After the Second World War, the Soviet Union started extensive explorations within its satellite countries as well as Mongolia with the ambitious goal to discover major uranium deposits. Currently there are over 60 registered rare earth occurrences in Mongolia, all of which were discovered during these explorations as a byproduct. However, these explorations mainly covered Southern and Western Mongolia while the remaining parts are mostly untapped and unexplored. It is believed among experts that Mongolia has some potential to become the next major “rare earth player” in the global market. There are 4 deposits in Mongolia known up to date. The largest one out of the 4 deposits is the Mushgia Khudag deposit, located in the Omnogobi province. It is estimated to have around 200 million tonnes of rare earth oxide ore with an average grade of 1.5%, which is comparable in size to the Bayan-Obo deposit in Inner Mongolia. Khotgor, the second largest deposit is expected to deliver another 200 million tonnes of rare earth ore at a lower average grade of 0.7%. The remaining 2 deposits are also estimated to be respectable in size.

It is still a couple of years away before any rare earth production starts in Mongolia and there are a few roadblocks that the government has to maneuver through. First of all, rare earth deposits aren’t even considered to be strategic yet in Mongolia. With no doubt the status will become “strategic” and as a consequence there will be a lot of changes at different levels. Secondly, there is no existing legal framework “tailored” for rare earth elements. It is necessary to have one because rare earth elements will need “special care” – a different type of approach compared to bulk commodity mining. The development of a new legal framework will be time consuming and investors will not start spending big money until everything is in the right place. Apart from it, there is another, probably a more sensitive side to the whole rare earth story. Despite their name, rare earth elements are actually not so rare.
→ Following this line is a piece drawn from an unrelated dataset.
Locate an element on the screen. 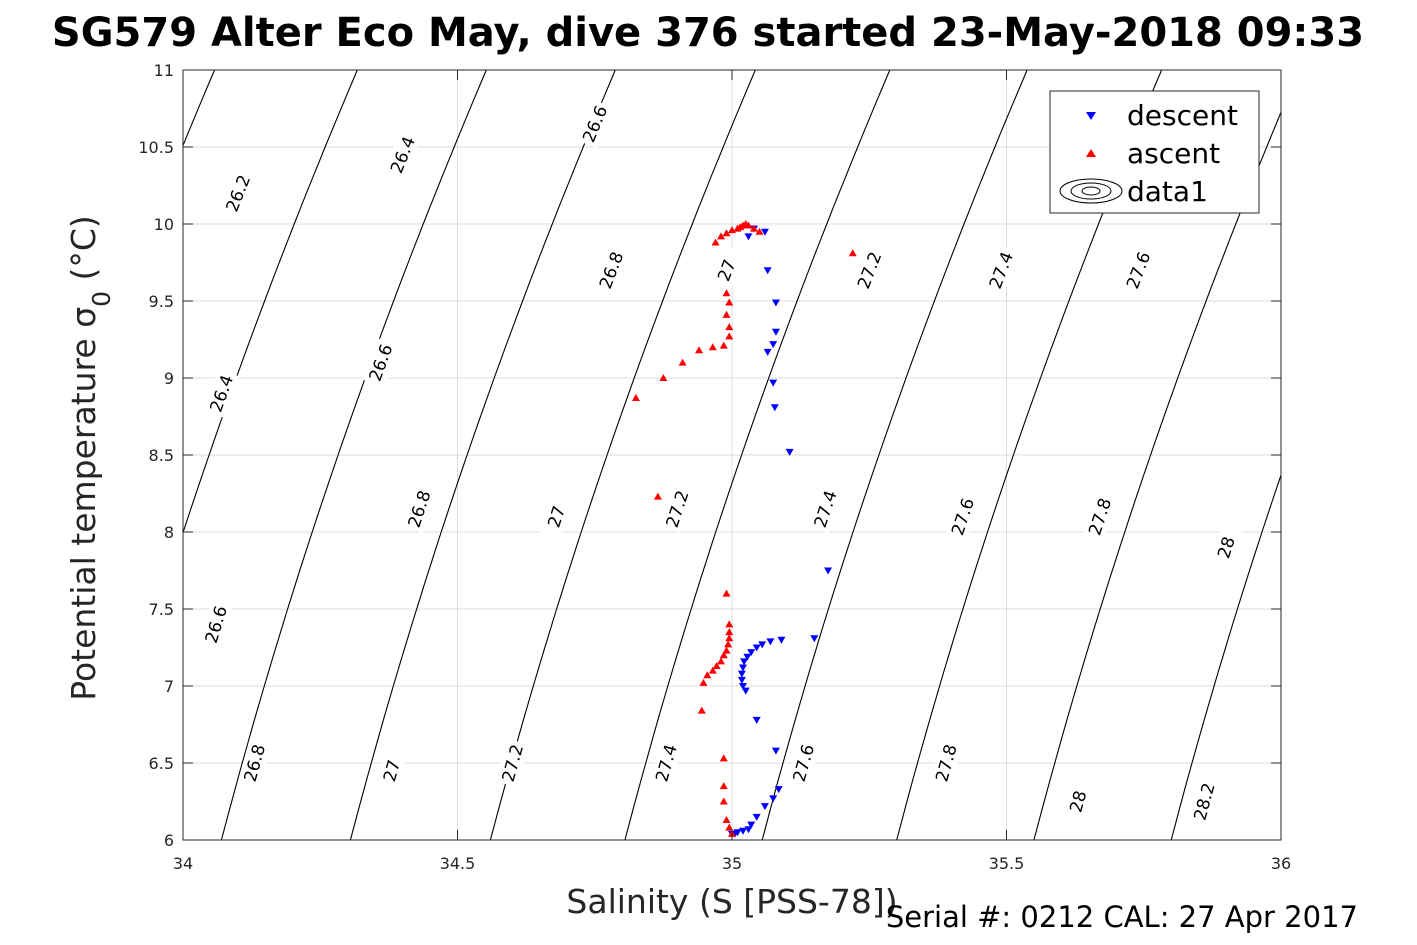 This screenshot has height=945, width=1417. legend-box is located at coordinates (1154, 152).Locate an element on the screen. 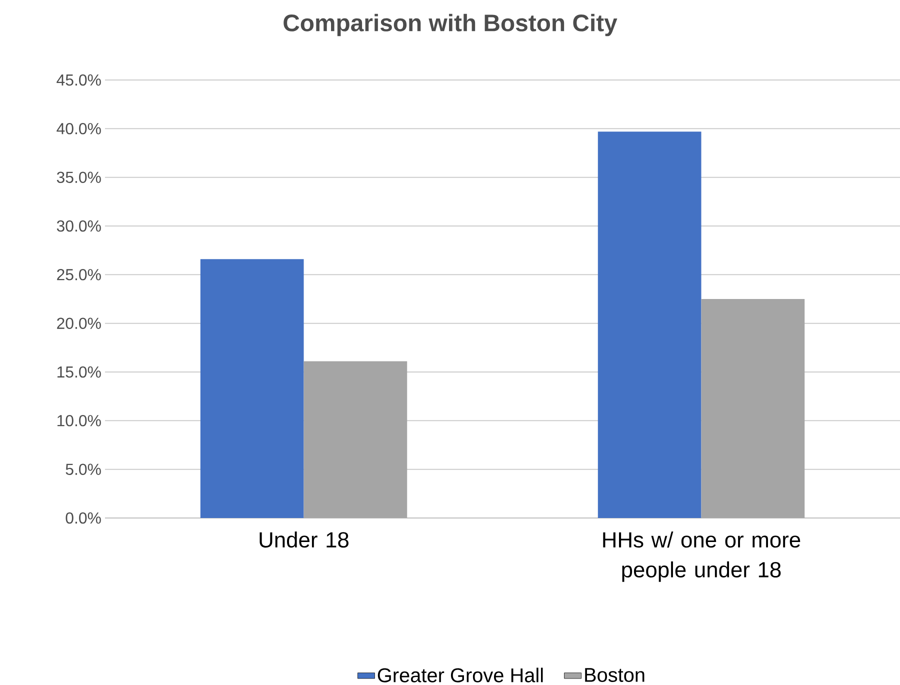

According to US Geological Survey (USGS), at the current consumption rates, the total rare earth reserves will represent a comfortable life expectancy of nearly 800 years. However, their extraction and production are rather expensive due to their similar chemical properties and their tendency to mix with each other. Not only it is expensive but also rare earth extraction is one of the most environmentally unfriendly processes in the mining industry. The Mountain Pass mine in California, once the dominant producer of world’s rare earth elements, was closed down due to environmental reasons. Due to the radioactive nature of the rare earth ores, the waste water was a serious problem with Mountain Pass. On the other hand, extracting a small amount of rare earth requires digging and moving vast amounts earth’s crust. Some people believe that the reason China started imposing export quotas is partially because of the environmental issues they were facing. Whatever the reason is, with Mongolia already heavily suffering from extreme climate change and improper mining activities, there will be one question that need be answered: All these potential rare earth in Mongolia – a blessing or a curse?